In Janauary, Kenya Power announced a 15% cut after mitigating system and power losses, and promised another review of the prices.
The cost of purchasing 200 units of energy fell from Sh5,185 in December to Sh4,373 in February, thanks to a 15% reduction announced in January.
Kenya Power to unveil internet packages
In an attempt to cut losses, Kenya Power plans to connect millions of customers in rural homes with high-speed internet.
Previously, Kenya Power has been leasing fibre-optic cables attached to its transmission lines to Internet service providers.
Due to an increase in demand for internet, the electricity distributor is confident of rivalling all other internet providers.
Kenya Power believes it can gain market share by offering low-cost packages, indicating a pricing war in a telecoms sector where data is the new frontier for development.
After conducting pilot testing with a section of power users, the company will launch a package that will allow its corporate clients to buy internet and electricity as a package in the coming weeks.
“In the medium to long-term, the company is exploring the lit fibre business to increase the penetration of internet connectivity, particularly in the rural areas,” said Kenya Power in its latest annual report.

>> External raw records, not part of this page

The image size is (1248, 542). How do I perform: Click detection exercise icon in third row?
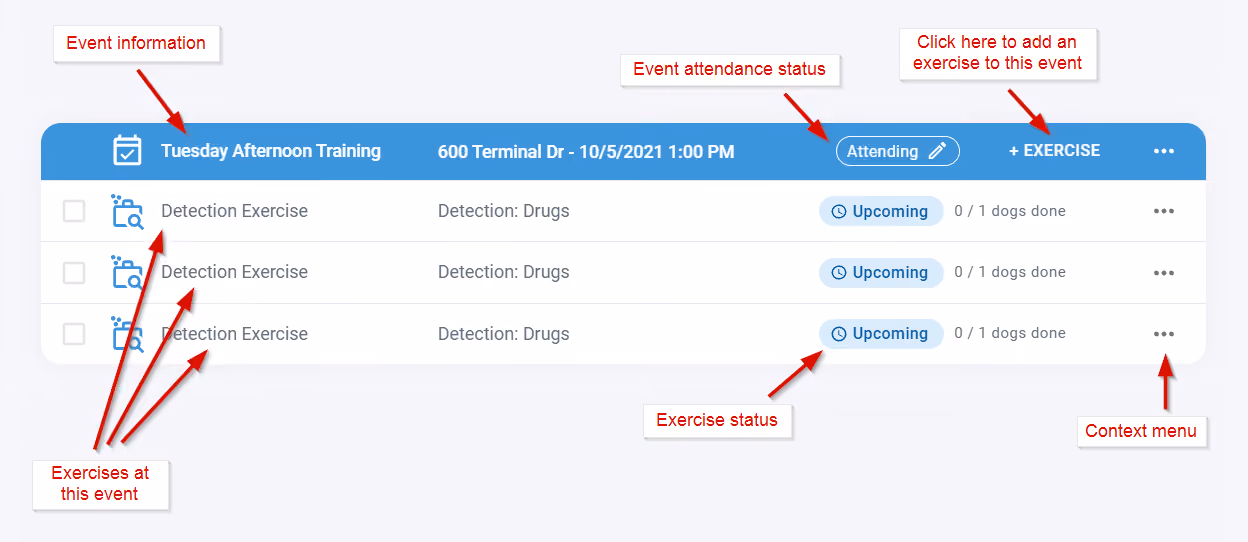click(x=127, y=334)
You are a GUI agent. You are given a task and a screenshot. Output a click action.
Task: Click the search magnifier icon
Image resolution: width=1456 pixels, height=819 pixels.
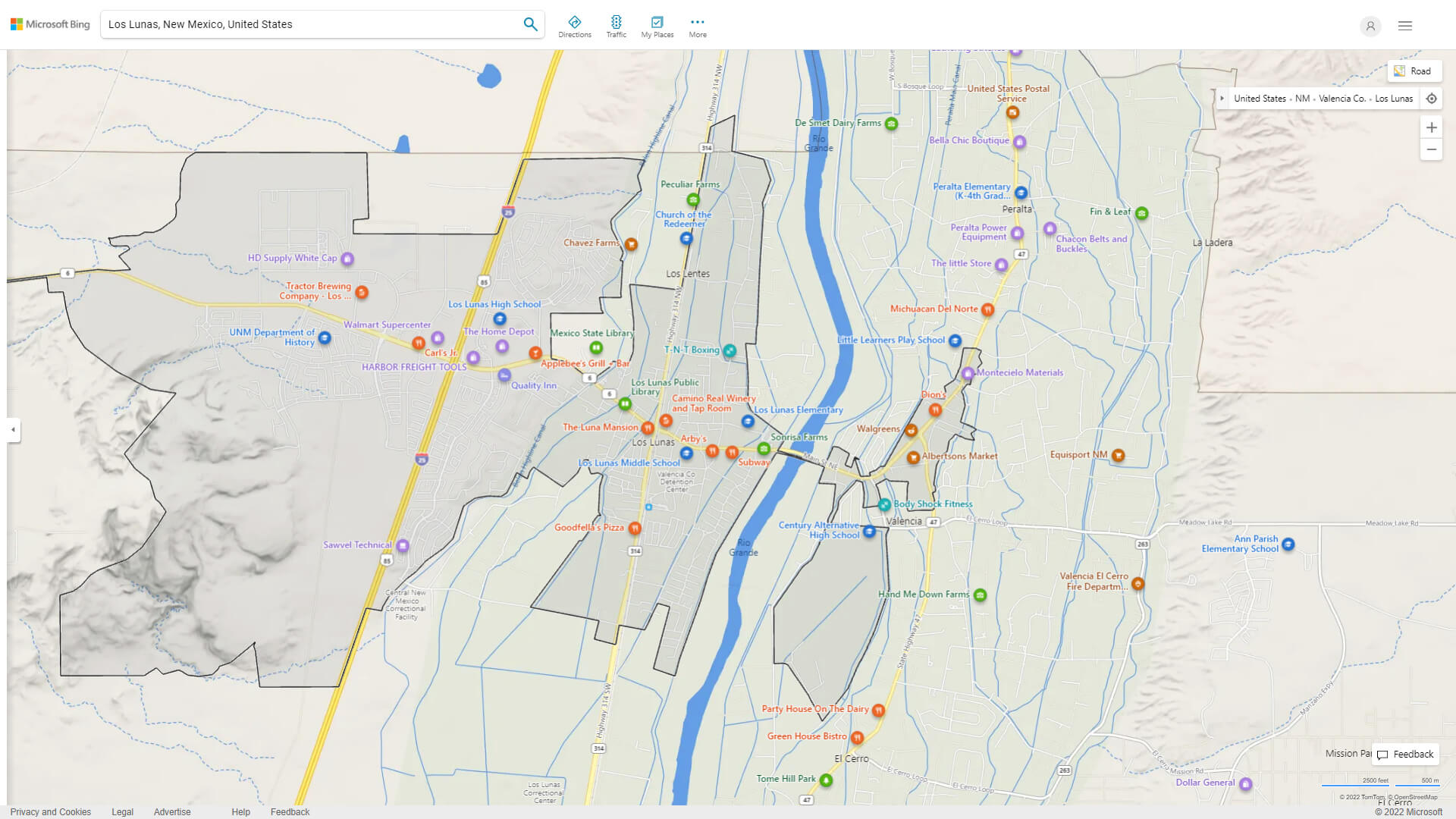[530, 24]
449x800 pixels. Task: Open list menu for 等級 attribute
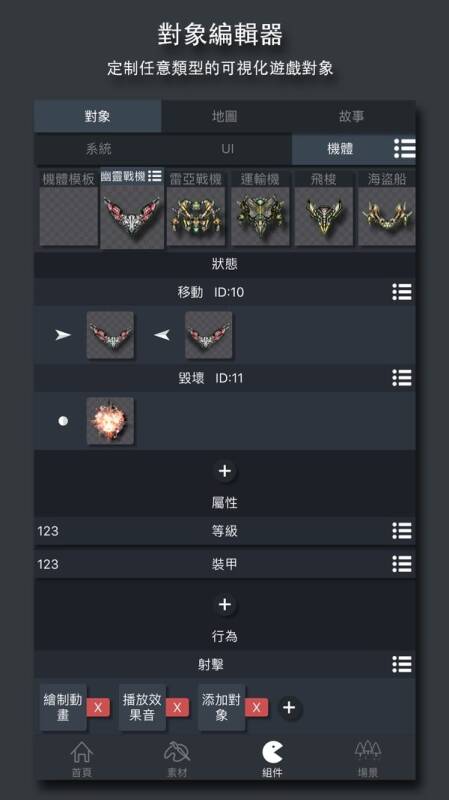click(402, 531)
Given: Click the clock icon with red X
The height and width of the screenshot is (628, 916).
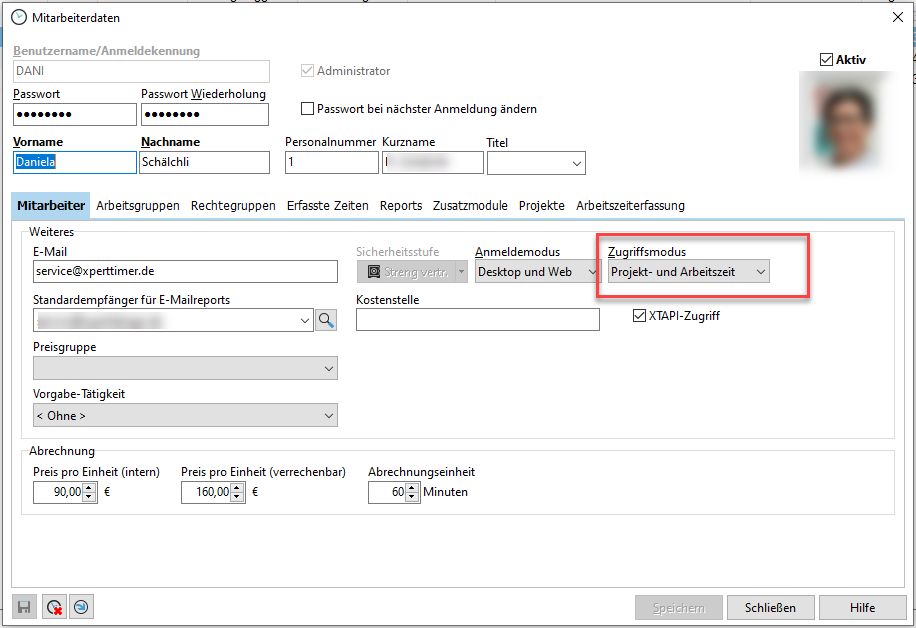Looking at the screenshot, I should pyautogui.click(x=53, y=606).
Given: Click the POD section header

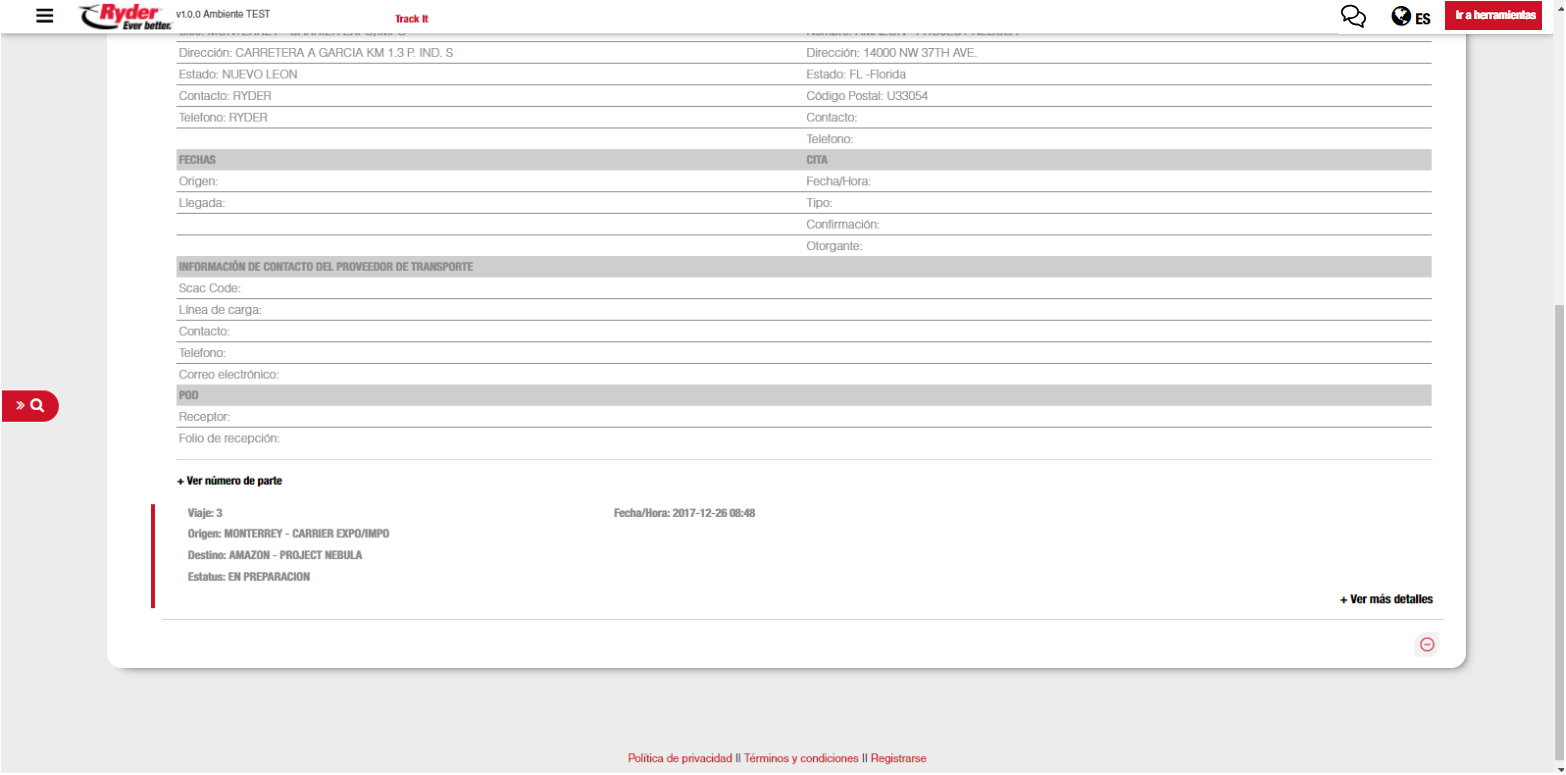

Kenya Power is at an advantage as compared to already existing Internet Service Providers (ISPs) due to its penetration across the country which saw them connect to millions of potential customers in rural areas.
In an attempt to reduce the cost of expensive infrastructure support involving the digging of trenches to lay terrestrial cables, ISPs decided to collaborate with KPLC where the former benefits from the latter’s national grid by connecting cables in already existing poles.